Fashion Friends Marriage Travel

Strapping On Hiking Shoes

I always knew I would grow up to marry a doctor or an oil magnate.  I just never imagined I would actually love him.  Oddly enough however, I freaking L-O-V-E my husband.  Like after thirteen years together, the sound of Mike’s chewing doesn’t always make me want to punch him in the throat and I have come to adore his unconventional and often disturbing grasp of the vernacular.

Mike will say things like, “Okay, kids!  Let’s ‘gang bang’ the house and get this place cleaned up!” or “I am going to go out and ‘gang bang’ the lawn before it rains.”  The other day he actually quipped, “I am going to ‘strap on’ my workout shorts and run on the treadmill.”  I just winced and didn’t say a word.

I am fairly certain Mike uses these terms at work and I imagine it goes something like this:  “Good Morning Ladies!  We have a busy day today so we need to really stay on schedule.  Go ‘strap on’ your masks and lets ‘gang bang’ our patients!  Now everyone throw in a hand for our morning cheer!”  I assume they all awkwardly shuffle towards him, exchanging weary glances as they reluctantly put an arm in the circle and shout, “MAAAAKKE ERIN SOOOOOME MOOOOONEY!”  I know I should tell him he is a dipshit but, it is just so goddamn funny.
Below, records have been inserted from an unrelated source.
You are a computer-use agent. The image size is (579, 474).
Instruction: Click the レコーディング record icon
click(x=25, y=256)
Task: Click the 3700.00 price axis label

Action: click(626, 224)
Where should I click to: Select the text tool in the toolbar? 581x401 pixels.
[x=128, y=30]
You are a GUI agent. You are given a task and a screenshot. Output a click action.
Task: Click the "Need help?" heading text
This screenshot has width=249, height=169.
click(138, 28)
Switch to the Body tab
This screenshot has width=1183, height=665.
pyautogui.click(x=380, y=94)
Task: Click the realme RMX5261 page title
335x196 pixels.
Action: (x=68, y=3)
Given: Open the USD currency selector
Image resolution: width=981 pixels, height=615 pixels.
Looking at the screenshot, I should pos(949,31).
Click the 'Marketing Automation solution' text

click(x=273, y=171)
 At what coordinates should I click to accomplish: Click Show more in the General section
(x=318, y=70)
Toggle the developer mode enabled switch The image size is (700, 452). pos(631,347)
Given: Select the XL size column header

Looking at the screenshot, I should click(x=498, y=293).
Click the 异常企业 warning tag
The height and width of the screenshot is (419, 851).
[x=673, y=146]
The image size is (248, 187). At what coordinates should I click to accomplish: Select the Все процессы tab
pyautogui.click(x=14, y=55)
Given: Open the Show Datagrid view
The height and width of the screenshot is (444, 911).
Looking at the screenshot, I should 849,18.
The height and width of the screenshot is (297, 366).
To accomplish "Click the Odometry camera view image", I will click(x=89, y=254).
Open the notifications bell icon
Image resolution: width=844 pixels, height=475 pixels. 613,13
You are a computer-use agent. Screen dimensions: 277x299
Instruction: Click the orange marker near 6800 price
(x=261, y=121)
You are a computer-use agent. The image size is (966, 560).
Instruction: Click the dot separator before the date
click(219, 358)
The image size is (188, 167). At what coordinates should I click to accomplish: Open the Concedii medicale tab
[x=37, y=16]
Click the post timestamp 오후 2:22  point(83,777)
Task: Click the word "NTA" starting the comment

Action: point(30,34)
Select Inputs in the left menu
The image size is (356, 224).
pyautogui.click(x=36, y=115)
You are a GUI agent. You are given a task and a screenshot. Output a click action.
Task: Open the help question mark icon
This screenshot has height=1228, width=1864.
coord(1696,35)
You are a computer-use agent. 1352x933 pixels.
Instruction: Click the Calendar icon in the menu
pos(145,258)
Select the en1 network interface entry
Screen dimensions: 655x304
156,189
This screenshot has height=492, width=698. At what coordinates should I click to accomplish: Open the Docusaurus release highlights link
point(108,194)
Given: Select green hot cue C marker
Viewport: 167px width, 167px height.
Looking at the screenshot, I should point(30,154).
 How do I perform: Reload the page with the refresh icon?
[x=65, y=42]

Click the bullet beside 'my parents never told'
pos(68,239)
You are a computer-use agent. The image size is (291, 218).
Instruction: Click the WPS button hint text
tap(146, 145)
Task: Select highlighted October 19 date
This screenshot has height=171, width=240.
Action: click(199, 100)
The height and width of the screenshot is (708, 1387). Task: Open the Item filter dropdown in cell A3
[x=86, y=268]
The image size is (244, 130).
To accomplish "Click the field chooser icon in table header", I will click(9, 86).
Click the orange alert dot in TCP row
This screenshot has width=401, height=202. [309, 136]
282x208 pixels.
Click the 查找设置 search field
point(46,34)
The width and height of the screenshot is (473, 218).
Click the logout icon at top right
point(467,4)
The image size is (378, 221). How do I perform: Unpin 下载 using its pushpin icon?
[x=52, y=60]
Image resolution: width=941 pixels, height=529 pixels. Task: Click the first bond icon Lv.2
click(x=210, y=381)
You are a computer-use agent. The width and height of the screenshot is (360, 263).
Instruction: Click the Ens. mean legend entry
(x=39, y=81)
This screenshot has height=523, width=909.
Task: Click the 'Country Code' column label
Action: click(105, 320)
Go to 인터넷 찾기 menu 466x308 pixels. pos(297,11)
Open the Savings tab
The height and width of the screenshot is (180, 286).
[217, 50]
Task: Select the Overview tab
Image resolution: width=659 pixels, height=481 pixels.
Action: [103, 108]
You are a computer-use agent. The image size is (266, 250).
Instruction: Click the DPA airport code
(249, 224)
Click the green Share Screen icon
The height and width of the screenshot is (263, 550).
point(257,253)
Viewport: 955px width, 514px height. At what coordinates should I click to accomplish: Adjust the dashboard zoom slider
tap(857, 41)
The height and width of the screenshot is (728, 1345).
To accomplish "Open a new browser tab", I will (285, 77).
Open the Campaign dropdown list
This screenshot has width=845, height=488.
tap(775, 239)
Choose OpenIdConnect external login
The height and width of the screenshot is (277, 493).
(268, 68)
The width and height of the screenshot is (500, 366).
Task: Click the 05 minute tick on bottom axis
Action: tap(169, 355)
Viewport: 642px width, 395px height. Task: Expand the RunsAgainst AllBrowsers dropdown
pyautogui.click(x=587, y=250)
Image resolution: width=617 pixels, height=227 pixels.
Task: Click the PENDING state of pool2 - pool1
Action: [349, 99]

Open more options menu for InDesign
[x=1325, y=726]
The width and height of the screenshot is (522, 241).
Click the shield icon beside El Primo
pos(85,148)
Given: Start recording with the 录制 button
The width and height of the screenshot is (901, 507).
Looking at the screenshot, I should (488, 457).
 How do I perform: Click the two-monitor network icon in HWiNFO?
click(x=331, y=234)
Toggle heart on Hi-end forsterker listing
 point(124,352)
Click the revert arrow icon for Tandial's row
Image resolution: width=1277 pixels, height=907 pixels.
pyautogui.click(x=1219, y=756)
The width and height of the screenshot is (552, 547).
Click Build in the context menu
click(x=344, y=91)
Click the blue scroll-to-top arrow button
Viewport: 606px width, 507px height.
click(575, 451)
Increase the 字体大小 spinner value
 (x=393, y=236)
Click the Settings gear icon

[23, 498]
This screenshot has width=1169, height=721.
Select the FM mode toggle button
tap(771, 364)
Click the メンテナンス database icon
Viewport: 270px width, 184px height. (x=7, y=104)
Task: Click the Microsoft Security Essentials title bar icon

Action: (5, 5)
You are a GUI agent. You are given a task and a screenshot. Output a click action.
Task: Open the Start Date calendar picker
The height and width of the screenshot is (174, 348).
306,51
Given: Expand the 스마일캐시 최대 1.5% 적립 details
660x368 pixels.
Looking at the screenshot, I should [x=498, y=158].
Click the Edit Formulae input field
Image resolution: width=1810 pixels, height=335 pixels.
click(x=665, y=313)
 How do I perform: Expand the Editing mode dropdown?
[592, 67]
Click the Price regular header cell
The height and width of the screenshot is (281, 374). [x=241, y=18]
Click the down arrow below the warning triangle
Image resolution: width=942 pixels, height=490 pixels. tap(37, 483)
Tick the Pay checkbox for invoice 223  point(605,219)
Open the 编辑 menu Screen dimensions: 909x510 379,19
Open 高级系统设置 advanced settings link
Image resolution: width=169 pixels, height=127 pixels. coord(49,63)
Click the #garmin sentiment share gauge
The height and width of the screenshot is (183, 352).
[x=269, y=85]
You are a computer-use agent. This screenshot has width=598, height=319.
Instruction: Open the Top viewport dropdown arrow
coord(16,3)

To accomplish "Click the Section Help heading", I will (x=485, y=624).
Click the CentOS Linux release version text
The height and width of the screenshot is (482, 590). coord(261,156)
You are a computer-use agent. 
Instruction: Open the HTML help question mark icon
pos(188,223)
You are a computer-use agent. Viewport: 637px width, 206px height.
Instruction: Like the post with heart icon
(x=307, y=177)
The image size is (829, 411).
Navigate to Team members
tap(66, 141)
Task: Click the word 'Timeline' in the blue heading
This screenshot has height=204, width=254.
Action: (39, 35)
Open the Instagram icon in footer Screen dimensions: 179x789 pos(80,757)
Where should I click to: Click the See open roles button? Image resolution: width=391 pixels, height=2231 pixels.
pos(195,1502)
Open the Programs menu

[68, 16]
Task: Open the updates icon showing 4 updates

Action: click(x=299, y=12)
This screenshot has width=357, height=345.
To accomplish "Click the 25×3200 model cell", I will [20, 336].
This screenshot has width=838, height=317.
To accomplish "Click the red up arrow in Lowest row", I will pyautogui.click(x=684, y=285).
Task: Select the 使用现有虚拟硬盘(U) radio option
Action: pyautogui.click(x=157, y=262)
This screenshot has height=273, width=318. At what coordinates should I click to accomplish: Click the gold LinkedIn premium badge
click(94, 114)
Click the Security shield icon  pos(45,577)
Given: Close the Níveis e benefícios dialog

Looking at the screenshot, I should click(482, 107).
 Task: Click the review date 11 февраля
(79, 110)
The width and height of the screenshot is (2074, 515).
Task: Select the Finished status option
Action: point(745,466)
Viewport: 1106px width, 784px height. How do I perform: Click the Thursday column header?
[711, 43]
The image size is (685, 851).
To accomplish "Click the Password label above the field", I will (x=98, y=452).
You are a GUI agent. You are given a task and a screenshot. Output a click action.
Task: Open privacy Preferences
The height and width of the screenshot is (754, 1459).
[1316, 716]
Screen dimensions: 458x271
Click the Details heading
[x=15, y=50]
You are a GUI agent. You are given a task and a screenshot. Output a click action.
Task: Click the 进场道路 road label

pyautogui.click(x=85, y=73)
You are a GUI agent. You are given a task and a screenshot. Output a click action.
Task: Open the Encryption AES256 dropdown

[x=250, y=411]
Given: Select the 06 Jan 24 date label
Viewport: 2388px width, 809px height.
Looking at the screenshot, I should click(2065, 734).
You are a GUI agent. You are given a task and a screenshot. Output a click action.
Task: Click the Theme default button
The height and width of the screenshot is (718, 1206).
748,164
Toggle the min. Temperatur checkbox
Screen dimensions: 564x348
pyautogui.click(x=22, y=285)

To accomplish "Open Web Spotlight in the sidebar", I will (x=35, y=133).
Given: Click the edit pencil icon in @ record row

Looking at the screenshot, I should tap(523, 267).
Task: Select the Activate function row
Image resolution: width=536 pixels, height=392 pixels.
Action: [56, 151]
Overlooking his inability to master basic colloquial language skills, Mike is 100% pure Italian awesomeness.  Annnnnd, I felt this way even before he told me I should take a break and go to my friend Jen’s 40th birthday party in Hawaii.  An actual vacation.  All.Alone.OMG.

I met my friend Jen off the Internet and sometimes you find out scary, scary things about people this way.  In my case, I learned that Jen likes nature.  Soooo, for her birthday she had a total hard-on to take an eight-mile hike in Hawaii to see a waterfall.  No.  I do not get it either; however, it was her special day and I pride myself on being entirely selfless when it comes to my friends.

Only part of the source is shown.